Kıran, 2024 yılında küresel filoya yaklaşık 2,9 milyon TEU’luk yeni konteyner kapasitesi eklendiğini ve bunun deniz taşımacılığı tarihinde yıllık bazda görülen en yüksek artışlardan biri olduğunu söyledi.
Yeni nesil çevreci gemilerin uzun vadede avantaj yaratacağını ancak kısa vadede arz fazlası ve düşük fiyat riskini büyüttüğünü vurguladı. “ABD’nin Çin’e yönelik yaptırımları ertelemesi kısa vadeli bir iyimserlik yaratsa da kalıcı bir toparlanma sağlamadı. Küresel piyasa hâlâ kırılgan. Operatörler yüksek yakıt fiyatları, karbon emisyonu maliyetleri ve sigorta giderleriyle boğuşuyor.”

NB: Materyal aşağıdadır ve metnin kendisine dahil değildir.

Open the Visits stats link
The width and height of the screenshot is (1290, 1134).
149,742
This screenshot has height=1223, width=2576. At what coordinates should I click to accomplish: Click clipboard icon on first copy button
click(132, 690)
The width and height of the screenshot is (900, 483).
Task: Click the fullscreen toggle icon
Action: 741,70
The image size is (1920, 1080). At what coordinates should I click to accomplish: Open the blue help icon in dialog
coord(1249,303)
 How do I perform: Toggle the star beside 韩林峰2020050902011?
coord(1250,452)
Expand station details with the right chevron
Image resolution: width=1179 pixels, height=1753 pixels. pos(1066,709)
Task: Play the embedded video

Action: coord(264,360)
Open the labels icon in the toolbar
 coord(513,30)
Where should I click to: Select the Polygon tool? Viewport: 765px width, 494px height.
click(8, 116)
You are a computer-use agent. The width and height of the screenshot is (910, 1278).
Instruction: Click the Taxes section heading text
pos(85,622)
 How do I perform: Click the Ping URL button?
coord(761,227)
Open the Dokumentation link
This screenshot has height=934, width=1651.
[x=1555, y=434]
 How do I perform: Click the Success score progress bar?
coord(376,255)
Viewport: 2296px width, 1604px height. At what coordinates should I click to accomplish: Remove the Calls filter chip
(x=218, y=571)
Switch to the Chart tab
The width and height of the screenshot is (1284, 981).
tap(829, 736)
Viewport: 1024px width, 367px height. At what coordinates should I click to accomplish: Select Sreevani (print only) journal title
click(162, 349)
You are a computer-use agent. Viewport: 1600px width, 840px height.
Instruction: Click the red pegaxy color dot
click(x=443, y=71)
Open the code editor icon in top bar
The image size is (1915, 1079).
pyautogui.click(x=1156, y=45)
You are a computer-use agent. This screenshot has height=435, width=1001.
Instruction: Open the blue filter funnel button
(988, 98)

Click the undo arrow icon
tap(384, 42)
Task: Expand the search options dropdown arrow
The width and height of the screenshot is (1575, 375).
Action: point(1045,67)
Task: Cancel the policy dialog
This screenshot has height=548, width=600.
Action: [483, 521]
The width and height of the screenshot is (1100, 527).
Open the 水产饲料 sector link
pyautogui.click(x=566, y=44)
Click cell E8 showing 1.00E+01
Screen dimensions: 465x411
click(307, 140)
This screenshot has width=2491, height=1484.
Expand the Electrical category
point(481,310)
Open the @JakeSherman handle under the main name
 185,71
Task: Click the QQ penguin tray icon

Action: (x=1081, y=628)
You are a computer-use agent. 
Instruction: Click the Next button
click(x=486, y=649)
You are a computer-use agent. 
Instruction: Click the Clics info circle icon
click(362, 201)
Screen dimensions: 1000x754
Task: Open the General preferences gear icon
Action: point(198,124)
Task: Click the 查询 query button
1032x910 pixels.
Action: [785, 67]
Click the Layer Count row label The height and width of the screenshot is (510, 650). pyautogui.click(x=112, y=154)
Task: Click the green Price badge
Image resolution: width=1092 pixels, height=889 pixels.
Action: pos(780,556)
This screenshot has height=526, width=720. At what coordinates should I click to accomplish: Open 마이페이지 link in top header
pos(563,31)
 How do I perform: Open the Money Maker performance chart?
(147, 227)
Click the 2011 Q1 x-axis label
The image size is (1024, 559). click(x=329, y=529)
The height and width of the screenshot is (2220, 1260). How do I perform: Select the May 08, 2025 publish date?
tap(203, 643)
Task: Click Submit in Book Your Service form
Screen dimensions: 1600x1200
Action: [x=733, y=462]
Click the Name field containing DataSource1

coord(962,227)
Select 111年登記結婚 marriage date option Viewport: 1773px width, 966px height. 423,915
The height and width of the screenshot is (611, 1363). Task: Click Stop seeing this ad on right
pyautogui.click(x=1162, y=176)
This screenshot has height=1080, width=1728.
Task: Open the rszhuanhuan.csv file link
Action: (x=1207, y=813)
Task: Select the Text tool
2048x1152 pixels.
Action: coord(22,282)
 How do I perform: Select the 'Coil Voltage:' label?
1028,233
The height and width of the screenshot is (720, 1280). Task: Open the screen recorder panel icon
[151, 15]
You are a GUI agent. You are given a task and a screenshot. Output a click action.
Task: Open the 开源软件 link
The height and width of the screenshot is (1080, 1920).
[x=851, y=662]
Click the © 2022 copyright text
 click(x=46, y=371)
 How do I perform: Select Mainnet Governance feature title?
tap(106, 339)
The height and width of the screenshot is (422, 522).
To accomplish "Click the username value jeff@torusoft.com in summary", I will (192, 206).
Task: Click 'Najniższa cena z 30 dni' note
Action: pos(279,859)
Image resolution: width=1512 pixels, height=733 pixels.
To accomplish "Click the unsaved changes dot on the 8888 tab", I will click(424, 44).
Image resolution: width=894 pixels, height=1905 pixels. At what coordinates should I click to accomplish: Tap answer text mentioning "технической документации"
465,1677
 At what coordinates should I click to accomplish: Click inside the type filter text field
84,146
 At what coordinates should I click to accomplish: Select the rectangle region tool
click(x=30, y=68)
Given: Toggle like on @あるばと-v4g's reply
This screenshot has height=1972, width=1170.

Talep zayıf, Avrupa ve ABD yavaşladı

Kıran, 2025’in ikinci yarısında özellikle ABD ve Avrupa pazarlarında belirgin bir talep daralması yaşandığını ifade etti. ABD’nin Eylül 2025’teki ithalatı 2,31 milyon TEU seviyesinde kalarak yıllık bazda yüzde 8,4 geriledi. Avrupa’da da imalat sanayi PMI verilerinin kritik 50 eşiğinde seyrettiğini belirten Kıran, “Yeni siparişler azalıyor, sanayi üretimi durağan. Çin’in ihracatı yeniden artış eğilimine girse de pandemi sonrası ortalamaların oldukça altında.” dedi. Tamer Kıran, Türkiye’nin bu dalgalı süreçte stratejik avantajını güçlendirdiğini vurguladı: “Türk sahipli gemi filosu 52 milyon DWT’yi aştı. Türkiye, dünya deniz filosu sıralamasında 10’uncu sırada. Limanlarımızda elleçlenen yük hacmi sürekli artıyor. Türkiye, coğrafi konumu ve lojistik kapasitesiyle Avrupa–Asya hattında daha güçlü bir oyuncu haline geldi.” Türkiye’nin deniz taşımacılığındaki büyümenin sadece taşıma kapasitesiyle sınırlı olmadığını belirten Kıran, sektörün dijitalleşme, karbon salımı azaltımı ve çok modlu taşımacılıkta önemli adımlar attığını vurguladı.

“Hız düşürme” stratejisi geri döndü

Navlunlardaki gerilemenin ardından hat operatörlerinin yeniden “yavaş seyir” (slow steaming) uygulamasına geçtiğini belirten Kıran, bu stratejinin hem yakıt tasarrufu hem de karbon emisyonunu düşürmek açısından önemli olduğunu ifade etti. Ancak Avrupa Emisyon Ticareti Sistemi’nin (ETS) deniz taşımacılığına dahil edilmesiyle maliyetlerin artmaya devam ettiğini söyledi. Kıran, önümüzdeki dönemde navlunları üç temel unsurun belirleyeceğini belirtti:

  • Çin’in ticaret temposu ve ASEAN pazarındaki büyüme,
  • Avrupa ekonomisindeki düşük büyüme beklentileri,
  • Kızıldeniz hattında güvenlik ve rota değişimleri.

“Küresel ticaret 2025’te yüzde 2,4, 2026’da yüzde 0,5 büyüyecek. Bu tablo, navlunların inişli çıkışlı ama ılımlı bir bantta seyredeceğini gösteriyor.”